DEPUTY ASSISTANT SECRETARY FOR POLICY, MINE SAFETY AND HEALTH ADMINISTRATION
Gregory R. Wagner, M.D. is serving as Deputy Assistant Secretary for Policy, Mine Safety and Health Administration. He was appointed to the position on July 29, 2009, and is senior official at the agency pending confirmation of an Assistant Secretary.
Before his appointment to MSHA, Dr. Wagner served as the Senior Advisor to the Director of the U.S. National Institute for Occupational Safety and Health (NIOSH), and Adjunct Professor, Harvard School of Public Health.
Until 2004, Dr.
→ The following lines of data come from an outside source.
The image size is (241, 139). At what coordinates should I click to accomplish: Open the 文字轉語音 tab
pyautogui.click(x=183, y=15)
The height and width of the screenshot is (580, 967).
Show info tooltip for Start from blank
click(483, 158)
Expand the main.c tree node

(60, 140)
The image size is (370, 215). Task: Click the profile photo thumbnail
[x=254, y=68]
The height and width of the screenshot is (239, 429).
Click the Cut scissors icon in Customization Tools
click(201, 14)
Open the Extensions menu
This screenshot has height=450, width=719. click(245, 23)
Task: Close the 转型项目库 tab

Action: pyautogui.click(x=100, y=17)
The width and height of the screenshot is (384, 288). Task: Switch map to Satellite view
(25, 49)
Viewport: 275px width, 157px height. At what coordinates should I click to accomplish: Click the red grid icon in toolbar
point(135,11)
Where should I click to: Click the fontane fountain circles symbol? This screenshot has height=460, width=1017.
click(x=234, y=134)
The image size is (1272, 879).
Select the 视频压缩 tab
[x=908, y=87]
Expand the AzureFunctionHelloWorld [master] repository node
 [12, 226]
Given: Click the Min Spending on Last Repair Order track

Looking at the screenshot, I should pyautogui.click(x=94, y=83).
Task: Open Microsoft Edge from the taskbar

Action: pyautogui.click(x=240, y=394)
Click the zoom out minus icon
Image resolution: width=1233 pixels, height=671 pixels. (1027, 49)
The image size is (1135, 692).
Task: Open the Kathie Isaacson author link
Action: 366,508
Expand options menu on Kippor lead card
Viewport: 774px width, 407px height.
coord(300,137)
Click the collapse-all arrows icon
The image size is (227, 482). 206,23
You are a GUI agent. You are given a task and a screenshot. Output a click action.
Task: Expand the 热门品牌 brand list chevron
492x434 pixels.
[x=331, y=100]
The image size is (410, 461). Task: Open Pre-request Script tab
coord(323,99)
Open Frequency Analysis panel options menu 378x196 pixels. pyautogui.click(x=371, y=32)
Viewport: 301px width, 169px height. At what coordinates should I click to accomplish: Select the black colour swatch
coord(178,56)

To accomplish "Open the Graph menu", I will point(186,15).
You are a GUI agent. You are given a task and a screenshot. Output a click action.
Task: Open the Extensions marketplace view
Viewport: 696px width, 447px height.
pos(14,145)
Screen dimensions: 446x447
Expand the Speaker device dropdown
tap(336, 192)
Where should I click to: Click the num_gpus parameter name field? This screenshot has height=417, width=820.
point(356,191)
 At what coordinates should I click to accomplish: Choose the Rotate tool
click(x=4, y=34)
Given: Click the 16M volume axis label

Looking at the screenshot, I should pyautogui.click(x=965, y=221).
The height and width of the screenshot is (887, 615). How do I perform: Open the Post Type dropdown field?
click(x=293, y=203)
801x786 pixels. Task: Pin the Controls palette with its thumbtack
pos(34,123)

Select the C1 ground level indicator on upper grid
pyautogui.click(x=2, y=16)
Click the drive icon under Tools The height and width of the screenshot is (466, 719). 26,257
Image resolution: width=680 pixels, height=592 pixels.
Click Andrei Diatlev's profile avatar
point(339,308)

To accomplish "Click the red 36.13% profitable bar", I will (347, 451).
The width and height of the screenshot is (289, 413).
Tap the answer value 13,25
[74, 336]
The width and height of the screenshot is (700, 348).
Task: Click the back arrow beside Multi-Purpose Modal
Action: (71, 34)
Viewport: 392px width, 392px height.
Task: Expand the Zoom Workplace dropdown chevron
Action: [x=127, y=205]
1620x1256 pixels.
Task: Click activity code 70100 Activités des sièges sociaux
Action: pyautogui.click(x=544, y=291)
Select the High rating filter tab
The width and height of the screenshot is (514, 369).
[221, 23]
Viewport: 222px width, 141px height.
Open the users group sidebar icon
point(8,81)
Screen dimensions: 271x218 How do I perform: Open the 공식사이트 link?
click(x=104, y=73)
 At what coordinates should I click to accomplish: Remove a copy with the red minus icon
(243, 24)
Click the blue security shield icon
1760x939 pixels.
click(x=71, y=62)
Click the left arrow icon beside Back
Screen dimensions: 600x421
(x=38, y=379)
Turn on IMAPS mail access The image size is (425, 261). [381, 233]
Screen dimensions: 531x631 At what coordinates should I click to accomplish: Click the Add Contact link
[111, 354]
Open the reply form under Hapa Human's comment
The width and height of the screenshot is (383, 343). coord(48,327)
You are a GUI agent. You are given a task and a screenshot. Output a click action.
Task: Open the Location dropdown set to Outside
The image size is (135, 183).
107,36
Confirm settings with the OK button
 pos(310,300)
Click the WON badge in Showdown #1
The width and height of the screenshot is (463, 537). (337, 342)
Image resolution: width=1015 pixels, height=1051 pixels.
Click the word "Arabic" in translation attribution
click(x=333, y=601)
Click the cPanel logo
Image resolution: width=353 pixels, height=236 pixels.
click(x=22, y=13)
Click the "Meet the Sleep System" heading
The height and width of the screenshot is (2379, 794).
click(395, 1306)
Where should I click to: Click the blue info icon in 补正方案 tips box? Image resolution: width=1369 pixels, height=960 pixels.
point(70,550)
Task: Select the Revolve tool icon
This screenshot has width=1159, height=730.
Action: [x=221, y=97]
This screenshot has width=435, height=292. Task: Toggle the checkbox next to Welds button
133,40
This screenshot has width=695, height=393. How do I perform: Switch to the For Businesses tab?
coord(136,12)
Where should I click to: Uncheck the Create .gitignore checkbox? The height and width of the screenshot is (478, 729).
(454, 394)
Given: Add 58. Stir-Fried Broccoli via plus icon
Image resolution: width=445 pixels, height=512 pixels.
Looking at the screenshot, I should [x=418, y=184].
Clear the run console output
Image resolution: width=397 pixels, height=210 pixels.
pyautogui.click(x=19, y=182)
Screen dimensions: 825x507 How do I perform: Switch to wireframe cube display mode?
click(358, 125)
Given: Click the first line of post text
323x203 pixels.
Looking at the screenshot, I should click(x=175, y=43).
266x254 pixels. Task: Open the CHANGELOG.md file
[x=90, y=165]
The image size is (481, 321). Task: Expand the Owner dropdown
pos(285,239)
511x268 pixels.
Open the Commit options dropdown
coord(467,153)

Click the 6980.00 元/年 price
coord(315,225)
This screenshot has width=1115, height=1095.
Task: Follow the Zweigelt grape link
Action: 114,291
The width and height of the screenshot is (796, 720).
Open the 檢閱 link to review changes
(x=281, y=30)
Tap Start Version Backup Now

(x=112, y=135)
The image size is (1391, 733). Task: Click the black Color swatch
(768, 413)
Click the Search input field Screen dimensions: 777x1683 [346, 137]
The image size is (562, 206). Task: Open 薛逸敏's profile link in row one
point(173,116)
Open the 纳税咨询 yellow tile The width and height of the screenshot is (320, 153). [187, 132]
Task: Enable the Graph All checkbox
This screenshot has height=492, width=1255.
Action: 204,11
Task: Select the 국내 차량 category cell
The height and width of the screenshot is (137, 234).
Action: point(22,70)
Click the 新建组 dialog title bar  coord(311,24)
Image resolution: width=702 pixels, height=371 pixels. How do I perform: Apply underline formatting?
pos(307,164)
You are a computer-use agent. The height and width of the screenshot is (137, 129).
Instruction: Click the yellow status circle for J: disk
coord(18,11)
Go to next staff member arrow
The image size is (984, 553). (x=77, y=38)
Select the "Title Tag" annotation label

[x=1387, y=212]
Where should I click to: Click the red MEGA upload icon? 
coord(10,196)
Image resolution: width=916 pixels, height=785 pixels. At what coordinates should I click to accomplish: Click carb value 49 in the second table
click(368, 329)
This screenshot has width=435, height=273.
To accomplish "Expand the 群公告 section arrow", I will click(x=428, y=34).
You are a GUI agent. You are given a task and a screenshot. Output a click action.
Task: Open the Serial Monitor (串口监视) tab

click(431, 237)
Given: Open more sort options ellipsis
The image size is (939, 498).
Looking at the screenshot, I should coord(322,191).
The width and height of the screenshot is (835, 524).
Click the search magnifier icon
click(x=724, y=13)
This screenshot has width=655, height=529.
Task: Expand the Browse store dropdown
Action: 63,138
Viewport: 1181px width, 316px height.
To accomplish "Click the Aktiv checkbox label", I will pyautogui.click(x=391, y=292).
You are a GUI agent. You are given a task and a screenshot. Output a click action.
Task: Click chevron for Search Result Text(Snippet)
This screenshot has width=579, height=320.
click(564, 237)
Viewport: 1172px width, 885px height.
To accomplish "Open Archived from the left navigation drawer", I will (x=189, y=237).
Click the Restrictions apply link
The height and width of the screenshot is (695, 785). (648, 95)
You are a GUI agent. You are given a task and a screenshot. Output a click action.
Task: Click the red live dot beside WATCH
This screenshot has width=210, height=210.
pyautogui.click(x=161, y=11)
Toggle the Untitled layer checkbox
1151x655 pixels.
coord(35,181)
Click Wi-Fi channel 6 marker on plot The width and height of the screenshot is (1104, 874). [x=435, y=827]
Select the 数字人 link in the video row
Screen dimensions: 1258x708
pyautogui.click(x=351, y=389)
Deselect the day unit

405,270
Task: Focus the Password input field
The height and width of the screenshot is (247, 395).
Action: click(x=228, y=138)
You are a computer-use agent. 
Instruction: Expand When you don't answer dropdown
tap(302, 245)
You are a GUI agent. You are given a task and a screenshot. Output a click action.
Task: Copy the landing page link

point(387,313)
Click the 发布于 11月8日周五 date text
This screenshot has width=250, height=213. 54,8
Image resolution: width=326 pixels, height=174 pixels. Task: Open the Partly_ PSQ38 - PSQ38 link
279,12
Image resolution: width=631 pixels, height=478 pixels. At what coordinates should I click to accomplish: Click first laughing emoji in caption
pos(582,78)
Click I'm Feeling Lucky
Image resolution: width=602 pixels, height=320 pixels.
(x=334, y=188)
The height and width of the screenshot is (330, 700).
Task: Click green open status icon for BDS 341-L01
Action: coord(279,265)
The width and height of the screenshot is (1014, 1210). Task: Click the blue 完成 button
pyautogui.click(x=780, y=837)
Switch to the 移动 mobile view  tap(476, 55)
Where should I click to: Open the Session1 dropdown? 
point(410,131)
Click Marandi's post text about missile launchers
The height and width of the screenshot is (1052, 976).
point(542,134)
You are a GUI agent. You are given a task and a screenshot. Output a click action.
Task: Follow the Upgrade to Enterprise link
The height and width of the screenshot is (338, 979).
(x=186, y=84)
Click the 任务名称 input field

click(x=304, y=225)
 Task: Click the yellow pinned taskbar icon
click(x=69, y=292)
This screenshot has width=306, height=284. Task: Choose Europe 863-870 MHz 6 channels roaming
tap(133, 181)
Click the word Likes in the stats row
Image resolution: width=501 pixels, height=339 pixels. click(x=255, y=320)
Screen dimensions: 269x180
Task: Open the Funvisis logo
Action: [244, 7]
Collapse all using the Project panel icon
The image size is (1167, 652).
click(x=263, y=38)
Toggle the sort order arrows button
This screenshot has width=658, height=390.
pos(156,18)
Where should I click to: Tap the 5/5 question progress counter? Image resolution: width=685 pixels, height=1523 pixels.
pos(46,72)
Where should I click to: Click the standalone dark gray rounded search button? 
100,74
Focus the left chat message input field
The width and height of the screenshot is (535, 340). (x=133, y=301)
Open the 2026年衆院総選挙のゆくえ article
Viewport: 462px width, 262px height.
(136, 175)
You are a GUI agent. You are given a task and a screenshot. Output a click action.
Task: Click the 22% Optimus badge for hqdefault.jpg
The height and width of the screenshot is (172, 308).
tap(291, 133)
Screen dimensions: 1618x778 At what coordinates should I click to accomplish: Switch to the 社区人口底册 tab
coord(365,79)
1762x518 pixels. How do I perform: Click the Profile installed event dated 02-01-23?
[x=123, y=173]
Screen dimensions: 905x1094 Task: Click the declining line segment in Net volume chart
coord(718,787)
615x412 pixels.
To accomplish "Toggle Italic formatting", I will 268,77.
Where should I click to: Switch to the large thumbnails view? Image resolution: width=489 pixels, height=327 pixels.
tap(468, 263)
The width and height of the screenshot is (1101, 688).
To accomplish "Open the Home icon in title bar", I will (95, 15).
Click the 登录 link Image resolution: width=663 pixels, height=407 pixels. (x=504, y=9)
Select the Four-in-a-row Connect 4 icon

Wagner served as Director of the NIOSH Division of Respiratory Disease Studies in Morgantown, WV. Under Dr. Wagner's guidance, NIOSH took the lead in U.S. and contributed to international efforts to control or eradicate silicosis. He played a key role in the expansion of NIOSH activities in areas involving health and safety of miners, leading work at the Pittsburgh and Spokane Research Centers as the first NIOSH Associate Director for Mining in 1996-7. He also coordinated a public research priority-setting process that led to the development of the National Occupational Research Agenda.
Dr. Wagner has served on American Thoracic Society committees developing policy statements on silicosis, on the adverse health effects of air pollution, and on the diagnosis of non-malignant disease from asbestos. He also served on federal advisory committees for the Departments of Energy and Justice on issues related to beryllium disease prevention and compensation for uranium miners.
Dr. Wagner also has significant international experience, working closely with the International Labour Organization (ILO) and the World Health Organization (WHO) in international efforts to combat occupational lung disease. He represented the U.S. on a variety of expert committees of the WHO and ILO.
A graduate of Harvard College and Albert Einstein College of Medicine, Dr. Wagner has both taught and practiced internal and occupational medicine and is board certified in both fields. Following his internal medicine residency, he served as a medical officer in the National Health Service Corps of the U.S. Public Health Service in Dawes, West Virginia.
He has published over 90 peer-reviewed papers, book chapters, and reports on occupational hazards and their prevention. Dr. Wagner's professional work focuses on the role of government in the prevention of disease.